Learned helplessness gives people a feeling that they have no control, whether it be in certain situations or life in general. Quite a bit of research has been conducted on the topic and some believe that depression and other mental illnesses result from learned helplessness.
Learned helplessness can contribute to other health issues resulting from a poor diet and loss of exercise (many times triggered by depression).
When we are looking at specifically women, I think it is important to think of this from a cultural point of view as well. Women are raised differently in different parts of the world. I believe that some cultures raise women to grow up to be helpless and dependent on men while others raise their daughters to be strong independent women.
"Learned helplessness, as a technical term in animal psychology and related human psychology, means a condition of a human being or an animal in which it has learned to behave helplessly, even when the opportunity is restored for it to help itself by avoiding an unpleasant or harmful circumstance to which it has been subjected."

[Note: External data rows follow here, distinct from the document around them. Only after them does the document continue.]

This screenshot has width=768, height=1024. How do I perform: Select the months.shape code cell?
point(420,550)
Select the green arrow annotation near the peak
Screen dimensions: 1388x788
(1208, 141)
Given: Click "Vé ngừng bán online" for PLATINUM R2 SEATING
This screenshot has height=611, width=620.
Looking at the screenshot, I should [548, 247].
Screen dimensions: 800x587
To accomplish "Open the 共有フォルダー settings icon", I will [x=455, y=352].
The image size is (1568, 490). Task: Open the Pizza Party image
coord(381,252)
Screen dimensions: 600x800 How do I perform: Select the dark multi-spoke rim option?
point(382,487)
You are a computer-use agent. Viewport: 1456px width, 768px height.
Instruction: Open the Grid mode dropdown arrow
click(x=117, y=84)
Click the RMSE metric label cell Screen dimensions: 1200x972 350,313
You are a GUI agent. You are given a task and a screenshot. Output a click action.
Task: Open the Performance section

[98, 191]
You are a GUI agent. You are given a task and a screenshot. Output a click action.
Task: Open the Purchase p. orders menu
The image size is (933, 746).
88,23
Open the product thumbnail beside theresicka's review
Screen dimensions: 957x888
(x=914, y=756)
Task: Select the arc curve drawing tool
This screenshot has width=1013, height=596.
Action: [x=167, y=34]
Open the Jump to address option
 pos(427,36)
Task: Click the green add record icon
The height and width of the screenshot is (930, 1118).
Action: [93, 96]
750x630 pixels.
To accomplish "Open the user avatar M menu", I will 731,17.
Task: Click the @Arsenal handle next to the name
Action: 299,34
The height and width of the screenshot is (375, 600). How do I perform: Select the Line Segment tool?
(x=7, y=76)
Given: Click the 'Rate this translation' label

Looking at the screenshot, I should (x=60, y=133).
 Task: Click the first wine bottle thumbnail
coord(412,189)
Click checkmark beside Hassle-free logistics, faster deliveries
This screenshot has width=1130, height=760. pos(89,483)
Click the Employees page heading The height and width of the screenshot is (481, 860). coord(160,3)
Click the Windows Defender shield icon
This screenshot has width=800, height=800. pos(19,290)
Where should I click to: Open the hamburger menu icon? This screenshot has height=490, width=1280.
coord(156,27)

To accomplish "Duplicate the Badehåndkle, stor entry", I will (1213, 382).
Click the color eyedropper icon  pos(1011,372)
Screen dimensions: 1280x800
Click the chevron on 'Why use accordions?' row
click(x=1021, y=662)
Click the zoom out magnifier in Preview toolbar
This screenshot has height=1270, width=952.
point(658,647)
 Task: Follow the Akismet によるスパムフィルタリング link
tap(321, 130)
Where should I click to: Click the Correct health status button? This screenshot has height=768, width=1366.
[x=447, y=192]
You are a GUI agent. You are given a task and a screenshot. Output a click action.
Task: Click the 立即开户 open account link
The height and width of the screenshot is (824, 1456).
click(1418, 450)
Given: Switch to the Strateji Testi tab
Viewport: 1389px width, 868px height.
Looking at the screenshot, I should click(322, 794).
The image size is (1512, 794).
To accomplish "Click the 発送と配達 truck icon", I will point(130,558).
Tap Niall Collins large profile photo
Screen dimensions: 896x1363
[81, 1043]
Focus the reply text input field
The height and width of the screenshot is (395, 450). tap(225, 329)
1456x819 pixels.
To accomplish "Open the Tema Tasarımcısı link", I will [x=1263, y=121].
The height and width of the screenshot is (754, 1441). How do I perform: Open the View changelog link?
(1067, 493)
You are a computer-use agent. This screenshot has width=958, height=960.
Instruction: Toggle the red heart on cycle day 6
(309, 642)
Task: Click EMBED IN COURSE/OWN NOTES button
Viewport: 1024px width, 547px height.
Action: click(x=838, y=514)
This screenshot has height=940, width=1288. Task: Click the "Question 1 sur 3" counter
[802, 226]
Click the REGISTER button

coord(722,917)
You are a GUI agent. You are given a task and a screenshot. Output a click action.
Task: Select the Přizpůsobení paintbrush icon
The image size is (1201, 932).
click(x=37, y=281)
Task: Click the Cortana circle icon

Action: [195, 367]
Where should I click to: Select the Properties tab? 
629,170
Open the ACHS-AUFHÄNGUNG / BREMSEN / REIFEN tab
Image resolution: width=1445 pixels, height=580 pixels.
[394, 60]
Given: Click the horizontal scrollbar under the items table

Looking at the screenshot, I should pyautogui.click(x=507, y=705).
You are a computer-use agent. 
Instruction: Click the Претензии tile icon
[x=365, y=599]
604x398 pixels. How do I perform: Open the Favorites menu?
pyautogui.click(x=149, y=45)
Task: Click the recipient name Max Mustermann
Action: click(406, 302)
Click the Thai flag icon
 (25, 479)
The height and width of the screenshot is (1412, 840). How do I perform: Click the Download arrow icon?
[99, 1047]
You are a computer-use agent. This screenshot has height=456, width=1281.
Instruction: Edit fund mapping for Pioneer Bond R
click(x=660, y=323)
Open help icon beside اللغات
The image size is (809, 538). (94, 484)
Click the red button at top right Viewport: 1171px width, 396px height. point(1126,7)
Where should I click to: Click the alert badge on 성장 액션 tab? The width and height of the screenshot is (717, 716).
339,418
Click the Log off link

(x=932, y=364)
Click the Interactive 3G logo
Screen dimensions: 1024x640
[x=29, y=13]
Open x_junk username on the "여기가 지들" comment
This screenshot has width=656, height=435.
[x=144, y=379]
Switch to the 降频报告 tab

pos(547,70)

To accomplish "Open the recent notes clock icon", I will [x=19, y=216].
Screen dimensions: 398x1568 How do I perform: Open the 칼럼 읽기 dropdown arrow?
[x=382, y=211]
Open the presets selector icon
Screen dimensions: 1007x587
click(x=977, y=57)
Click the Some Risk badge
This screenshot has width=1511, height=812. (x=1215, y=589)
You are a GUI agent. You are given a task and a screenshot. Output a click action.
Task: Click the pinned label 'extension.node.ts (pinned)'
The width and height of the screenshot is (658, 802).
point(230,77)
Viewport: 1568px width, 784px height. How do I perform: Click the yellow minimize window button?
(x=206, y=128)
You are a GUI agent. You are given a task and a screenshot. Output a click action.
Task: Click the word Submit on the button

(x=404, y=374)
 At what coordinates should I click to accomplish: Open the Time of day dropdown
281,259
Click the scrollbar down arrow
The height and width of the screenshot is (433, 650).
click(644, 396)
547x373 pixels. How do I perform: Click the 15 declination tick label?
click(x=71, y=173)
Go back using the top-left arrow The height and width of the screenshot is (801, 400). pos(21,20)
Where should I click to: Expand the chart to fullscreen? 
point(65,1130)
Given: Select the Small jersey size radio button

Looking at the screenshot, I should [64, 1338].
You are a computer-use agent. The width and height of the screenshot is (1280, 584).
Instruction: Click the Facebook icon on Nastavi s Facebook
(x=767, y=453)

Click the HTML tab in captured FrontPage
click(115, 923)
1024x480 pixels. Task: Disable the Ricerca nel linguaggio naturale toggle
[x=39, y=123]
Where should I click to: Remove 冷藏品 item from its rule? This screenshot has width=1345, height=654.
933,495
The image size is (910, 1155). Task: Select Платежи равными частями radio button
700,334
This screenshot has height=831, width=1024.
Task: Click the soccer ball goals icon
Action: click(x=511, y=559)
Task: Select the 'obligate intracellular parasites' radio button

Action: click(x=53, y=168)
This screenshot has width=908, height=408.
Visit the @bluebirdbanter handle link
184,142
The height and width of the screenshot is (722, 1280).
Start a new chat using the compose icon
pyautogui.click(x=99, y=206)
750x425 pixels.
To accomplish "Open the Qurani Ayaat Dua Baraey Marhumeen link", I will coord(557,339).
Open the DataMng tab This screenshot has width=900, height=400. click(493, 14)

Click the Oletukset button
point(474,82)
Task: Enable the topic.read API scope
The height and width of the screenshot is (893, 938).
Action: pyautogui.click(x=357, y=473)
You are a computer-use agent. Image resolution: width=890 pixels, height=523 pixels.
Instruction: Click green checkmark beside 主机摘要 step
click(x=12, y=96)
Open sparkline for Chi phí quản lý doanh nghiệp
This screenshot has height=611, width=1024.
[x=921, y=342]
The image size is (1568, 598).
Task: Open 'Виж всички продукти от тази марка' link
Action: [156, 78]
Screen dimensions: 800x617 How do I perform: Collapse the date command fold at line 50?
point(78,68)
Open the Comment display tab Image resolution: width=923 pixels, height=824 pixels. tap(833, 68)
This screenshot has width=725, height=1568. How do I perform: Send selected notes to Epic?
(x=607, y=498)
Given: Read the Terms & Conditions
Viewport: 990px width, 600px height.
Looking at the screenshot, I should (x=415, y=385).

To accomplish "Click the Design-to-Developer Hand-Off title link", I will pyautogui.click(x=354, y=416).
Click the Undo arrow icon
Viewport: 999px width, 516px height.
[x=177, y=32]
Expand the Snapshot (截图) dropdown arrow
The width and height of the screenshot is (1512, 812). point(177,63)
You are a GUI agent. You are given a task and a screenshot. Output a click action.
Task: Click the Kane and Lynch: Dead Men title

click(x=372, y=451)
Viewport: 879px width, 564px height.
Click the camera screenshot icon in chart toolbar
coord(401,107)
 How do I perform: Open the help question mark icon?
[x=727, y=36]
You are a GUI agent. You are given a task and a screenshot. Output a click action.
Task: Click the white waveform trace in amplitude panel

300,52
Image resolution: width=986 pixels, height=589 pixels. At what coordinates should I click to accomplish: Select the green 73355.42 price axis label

One factor that leads to learned helplessness in women is the dependence learned from childhood. Many cultures teach women to rely on others for their safety, income, and happiness. This type of nurturing leads to learned helplessness. If we are always looked after and taken care of we will never learn to do for ourselves. This type of upbringing teaches women to fear independence and self sustainability.
I have to agree with the previous editor that learned helplessness is to be applied to the way in which women have become helpless. However, I also have to add that social restrictions also create an aura of helplessness that restricts women from further developing. In America women have had more opportunities for growth, but there is still left the thought process that certain things in our society are considered to be a "man's job."
Men have suffered a blow to their ego with the emergence of woman in the role of men's jobs, but the population of women taking in leadership roles in math, science, and businesses is still below the average for men. I do have to add though that many men are quite comfortable and accepting of women as coworkers. This reverts back to socialization and the way in which women are socialized. There has been progress in this area, but it will still take a long time before the statistics will show an equal balance among women and men in the fields of science, medicine, businesses, and math.